Prologue
NOT ONLY was the house in total darkness when he arrived, he found that none of the light switches worked, so the mains must’ve been shut off or fused at the box in the basement.
Using the meagre light from his mobile phone, he bounded up the stairs to the master bedroom. He found his wife’s ravaged body lying spread-eagled on the bed. She felt cold to the touch as he tried to locate the carotid artery with trembling fingertips. Nothing, he could feel no discernible pulse.
He keyed in 999 on his mobile phone and placed it on the bed. He lifted her chin to open up her airway, placed his interlocked hands on the centre of her breastbone and started to apply rhythmic pressure to her heart.
The phone asked in answer to his call with a comfortingly efficient female voice, “Which service do you require?”
“Ambulance and police, my wife has suffered a frenzied attack at home and is not breathing, no trace of pulse and is cold to the touch. I am applying CPR. My name is Timothy Smith; address 191 Carson Drive, Halifax. Please hurry, she’s six, almost seven months’ pregnant.”

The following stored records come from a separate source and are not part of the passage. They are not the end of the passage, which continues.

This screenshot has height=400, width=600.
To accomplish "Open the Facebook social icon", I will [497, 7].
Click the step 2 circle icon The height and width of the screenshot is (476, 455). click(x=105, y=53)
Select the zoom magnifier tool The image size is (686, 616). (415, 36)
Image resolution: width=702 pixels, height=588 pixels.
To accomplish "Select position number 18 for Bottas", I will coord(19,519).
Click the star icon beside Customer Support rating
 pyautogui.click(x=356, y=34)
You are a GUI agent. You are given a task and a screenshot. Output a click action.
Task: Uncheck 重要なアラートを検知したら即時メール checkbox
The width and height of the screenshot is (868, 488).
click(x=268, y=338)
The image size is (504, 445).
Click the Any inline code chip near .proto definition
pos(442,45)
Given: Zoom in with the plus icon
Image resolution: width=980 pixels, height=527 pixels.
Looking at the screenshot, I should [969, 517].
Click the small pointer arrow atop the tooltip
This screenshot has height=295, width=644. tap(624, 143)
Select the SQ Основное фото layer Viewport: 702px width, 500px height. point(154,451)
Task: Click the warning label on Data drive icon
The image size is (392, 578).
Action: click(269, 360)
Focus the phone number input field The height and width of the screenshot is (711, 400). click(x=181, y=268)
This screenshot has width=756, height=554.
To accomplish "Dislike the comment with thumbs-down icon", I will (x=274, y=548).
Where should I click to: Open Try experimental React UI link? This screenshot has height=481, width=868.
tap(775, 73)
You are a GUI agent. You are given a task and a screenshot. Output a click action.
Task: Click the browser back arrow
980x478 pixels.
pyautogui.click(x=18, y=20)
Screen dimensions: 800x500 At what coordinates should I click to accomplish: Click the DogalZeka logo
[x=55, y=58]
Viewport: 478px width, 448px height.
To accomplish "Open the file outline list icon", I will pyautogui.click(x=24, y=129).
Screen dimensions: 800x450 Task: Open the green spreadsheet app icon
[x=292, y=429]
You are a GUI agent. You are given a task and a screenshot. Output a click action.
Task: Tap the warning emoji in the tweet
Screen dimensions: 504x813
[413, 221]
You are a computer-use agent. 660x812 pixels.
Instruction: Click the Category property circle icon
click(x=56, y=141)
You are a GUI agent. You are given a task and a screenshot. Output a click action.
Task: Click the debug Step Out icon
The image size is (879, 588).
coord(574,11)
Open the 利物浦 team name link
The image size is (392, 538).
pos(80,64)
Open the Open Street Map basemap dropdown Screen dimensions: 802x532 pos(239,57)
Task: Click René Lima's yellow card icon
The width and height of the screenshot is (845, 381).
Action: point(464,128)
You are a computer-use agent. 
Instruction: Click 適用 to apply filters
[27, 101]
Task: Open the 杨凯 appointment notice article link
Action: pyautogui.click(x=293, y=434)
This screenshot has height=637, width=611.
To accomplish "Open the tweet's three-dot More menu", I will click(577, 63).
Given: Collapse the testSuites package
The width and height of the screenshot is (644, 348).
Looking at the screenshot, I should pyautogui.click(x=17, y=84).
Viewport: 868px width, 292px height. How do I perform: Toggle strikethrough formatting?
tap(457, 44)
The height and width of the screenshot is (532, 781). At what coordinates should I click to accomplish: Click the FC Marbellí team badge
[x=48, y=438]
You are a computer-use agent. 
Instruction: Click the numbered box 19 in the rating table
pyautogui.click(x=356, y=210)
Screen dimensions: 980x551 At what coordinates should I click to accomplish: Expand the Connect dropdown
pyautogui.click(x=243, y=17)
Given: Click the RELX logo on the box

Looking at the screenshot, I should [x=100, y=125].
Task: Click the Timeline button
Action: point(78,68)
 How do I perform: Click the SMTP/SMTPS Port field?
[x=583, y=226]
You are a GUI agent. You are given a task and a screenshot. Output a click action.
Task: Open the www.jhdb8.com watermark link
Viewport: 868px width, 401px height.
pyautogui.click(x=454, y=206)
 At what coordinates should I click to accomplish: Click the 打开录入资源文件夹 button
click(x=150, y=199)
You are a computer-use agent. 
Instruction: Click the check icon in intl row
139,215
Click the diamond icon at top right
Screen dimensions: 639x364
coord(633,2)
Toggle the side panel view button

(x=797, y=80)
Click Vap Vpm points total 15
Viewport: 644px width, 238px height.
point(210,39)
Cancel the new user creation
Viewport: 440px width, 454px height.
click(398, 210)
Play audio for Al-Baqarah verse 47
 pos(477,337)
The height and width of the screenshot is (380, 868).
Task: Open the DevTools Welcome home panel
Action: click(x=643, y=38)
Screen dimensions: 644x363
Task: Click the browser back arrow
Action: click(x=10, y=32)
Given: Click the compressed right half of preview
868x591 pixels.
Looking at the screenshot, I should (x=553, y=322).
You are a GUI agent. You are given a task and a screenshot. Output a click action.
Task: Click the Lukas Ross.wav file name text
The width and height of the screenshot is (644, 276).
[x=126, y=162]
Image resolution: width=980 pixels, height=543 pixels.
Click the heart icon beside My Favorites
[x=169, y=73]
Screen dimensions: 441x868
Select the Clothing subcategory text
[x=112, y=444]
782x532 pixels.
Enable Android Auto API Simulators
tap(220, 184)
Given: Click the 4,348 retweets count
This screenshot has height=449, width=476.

The voice at the end of the line was calm and comforting and she continued to ask questions and update him with information, assuring him that the emergency services requested were on their way.
Timothy Smith answered all her questions automatically, keeping up the heart massage, puffing breath into her lungs and occasionally checking unsatisfactorily for his wife’s response in breathing for herself. The voice from the phone droned on, keeping their tenuous contact going while help was still on its way.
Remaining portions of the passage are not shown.